Models of Genome Evolution
Y Zhou,B Mishra
DOI: https://doi.org/10.1007/978-3-642-18734-6_13
2004-01-01
Abstract:The evolutionary theory, "evolution by duplication", originally proposed by Susumu Ohno in 1970, can now be verified with the available genome sequences. Recently, several mathematical models have been proposed to explain the topology of protein interaction networks that have also implemented the idea of "evolution by duplication". The power law distribution with its "hubby" topology (e.g., P53 was shown to interact with an unusually large number of other proteins) can be explained if one makes the following assumption: new proteins, which are duplicates of older proteins, have a propensity to interact only with the same proteins as their evolutionary predecessors.

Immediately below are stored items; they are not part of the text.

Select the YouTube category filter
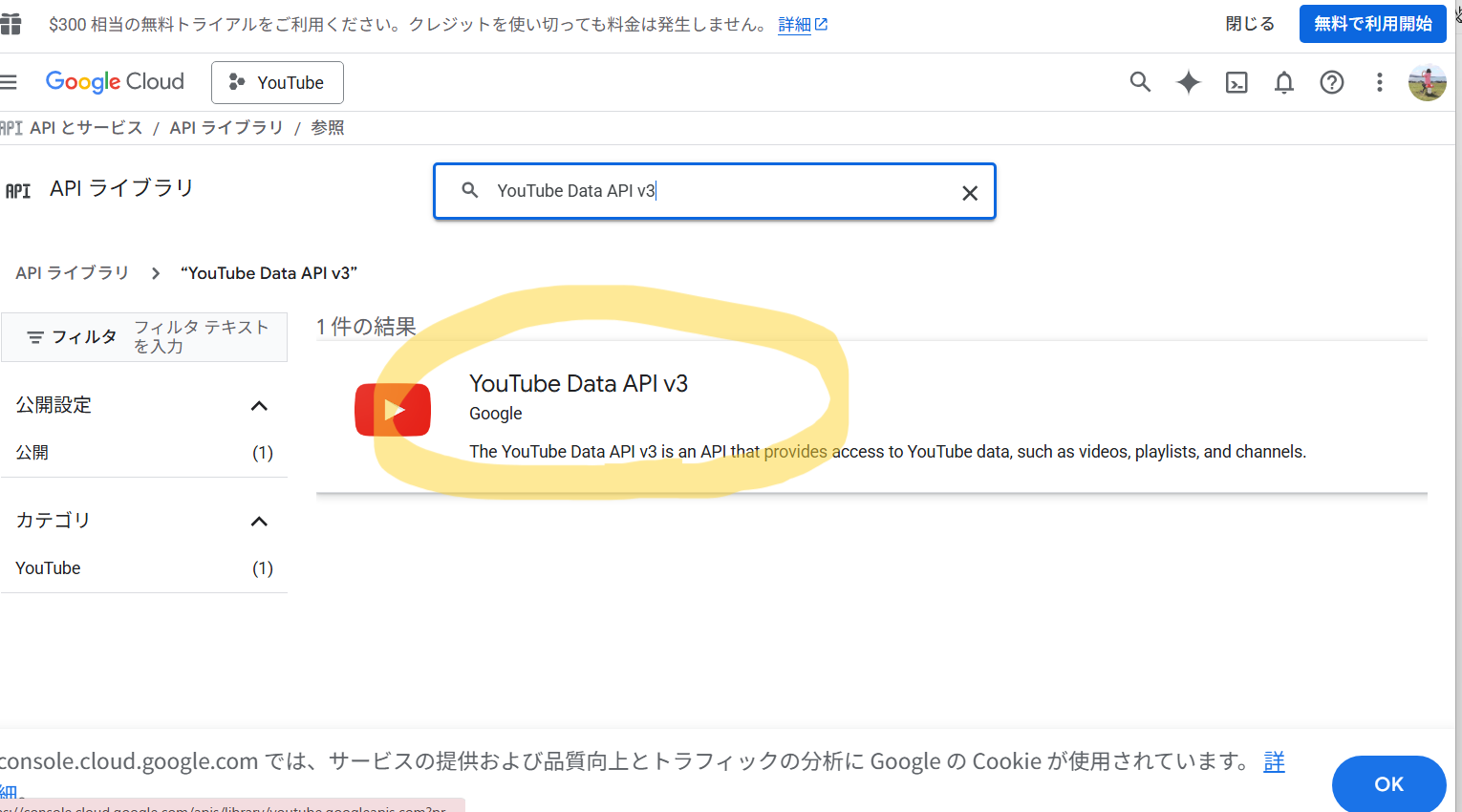The width and height of the screenshot is (1462, 812). pyautogui.click(x=49, y=568)
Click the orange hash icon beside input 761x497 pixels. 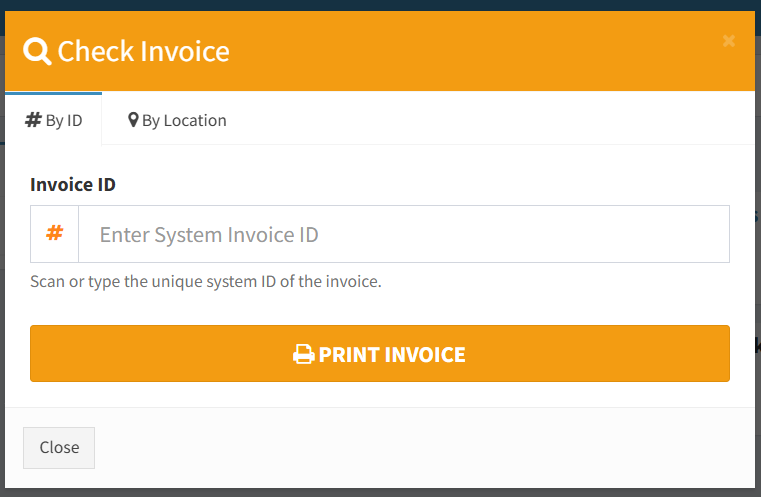click(54, 233)
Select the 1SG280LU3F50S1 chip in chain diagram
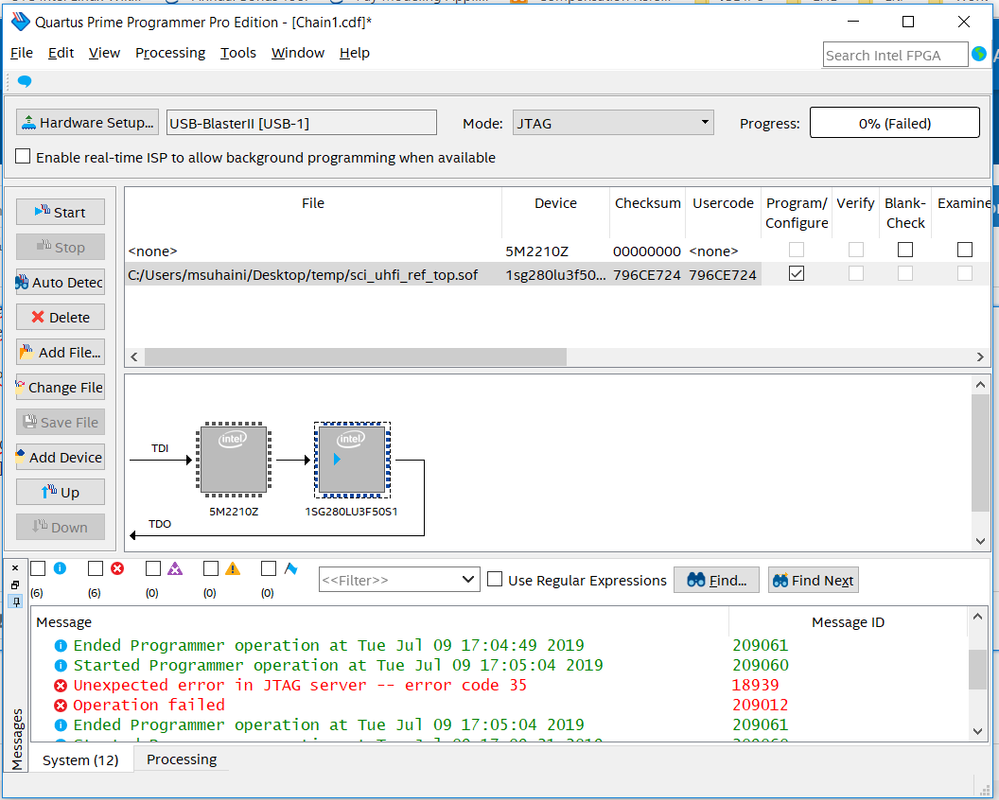Image resolution: width=999 pixels, height=800 pixels. [x=351, y=460]
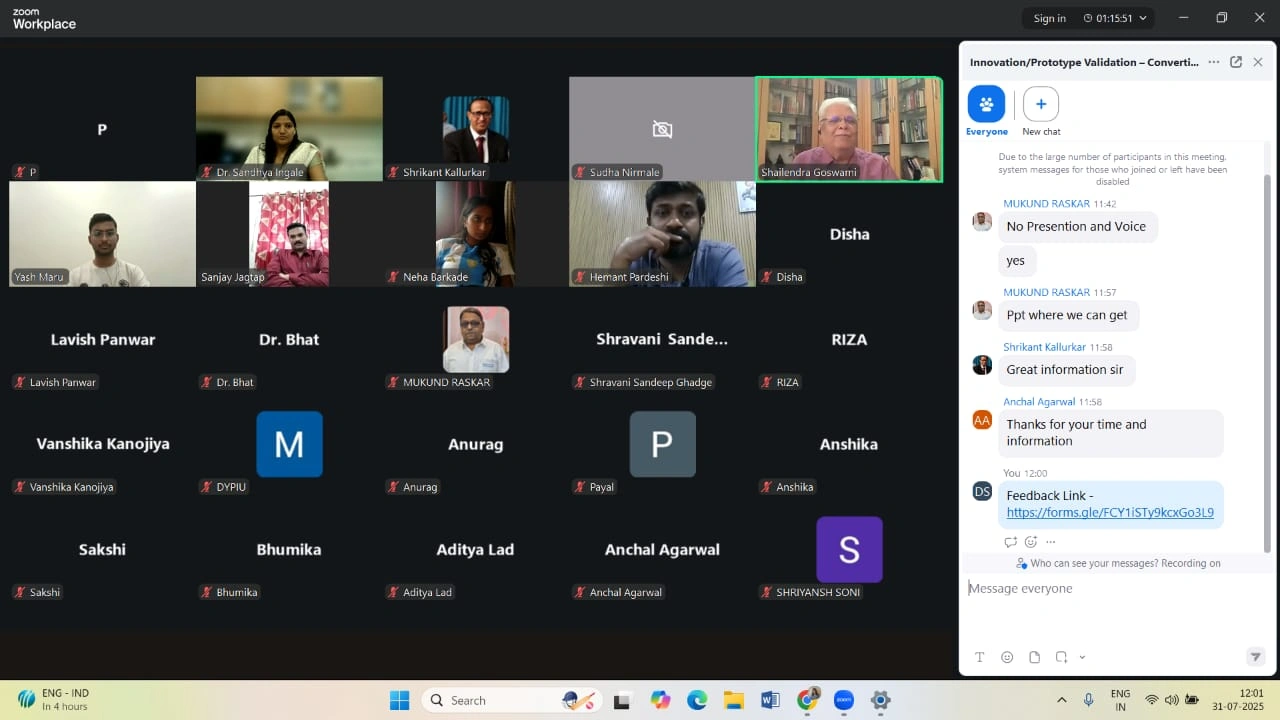Show hidden system tray icons
Viewport: 1280px width, 720px height.
tap(1061, 700)
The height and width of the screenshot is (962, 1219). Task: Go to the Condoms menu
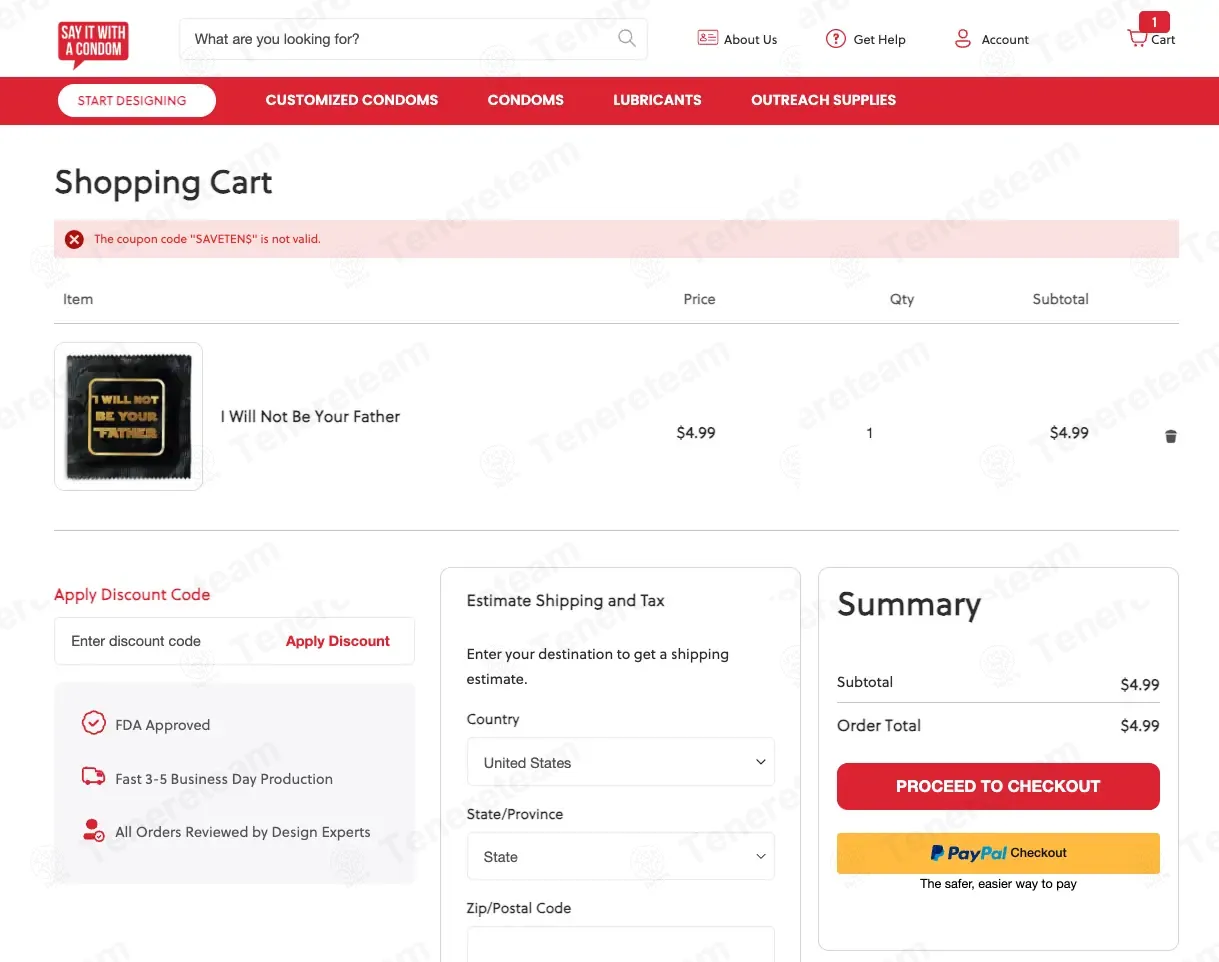point(525,100)
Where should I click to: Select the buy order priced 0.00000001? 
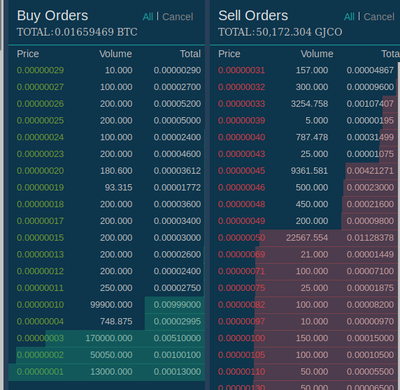pos(107,372)
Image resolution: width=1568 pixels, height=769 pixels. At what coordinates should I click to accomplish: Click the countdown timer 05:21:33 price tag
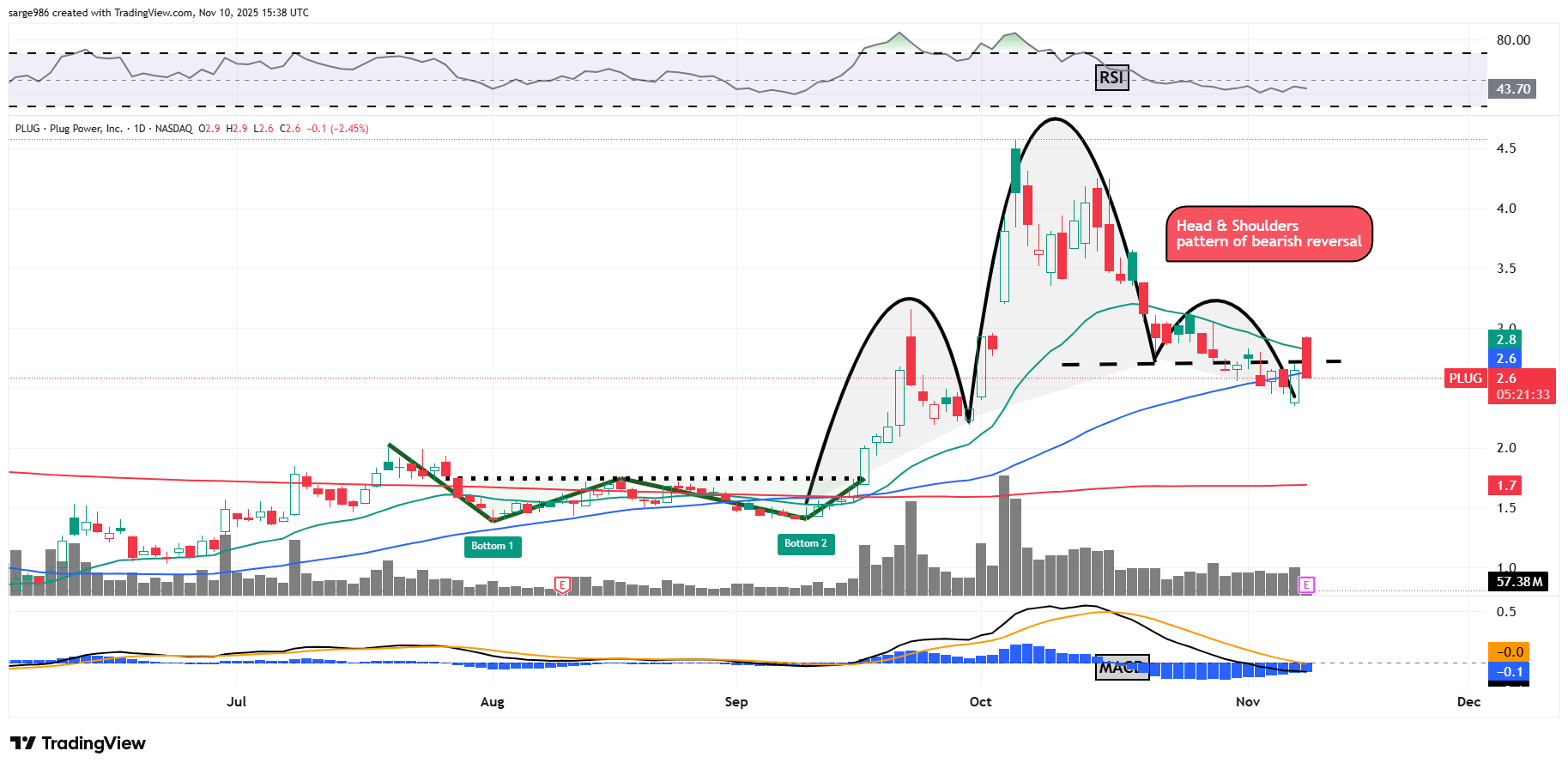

Since protein interaction networks, as well as other higher-level cellular processes, are encoded in genomic sequences, the evolutionary structure, topology, and statistics of many biological objects (pathways, phylogeny, symbiotic relations, etc.) are rooted in the evolution dynamics of the genome sequences. Susumu Ohno's hypothesis can be tested "in silico" using Polya's urn model. In our model, each basic DNA sequence change is modelled using several probability distribution functions. The functions can decide the insert ion/deletion positions of the DNA fragments, the copy numbers of the inserted fragments, and the sequences of the inserted /deleted pieces. Moreover, those functions can be interdependent. A mathematically tractable model can be created with a directed graph representation. Such graphs are Eulerian and each possible Eulerian path encodes a genome. Every "genome duplication" event evolves these Eulerian graphs, and the probability distributions and their dynamics themselves give rise to many intriguing and elegant mathematical problems. In this chapter, we explore and survey these connections between biology, mathematics and computer science in order to reveal simple, and yet deep, models of life itself.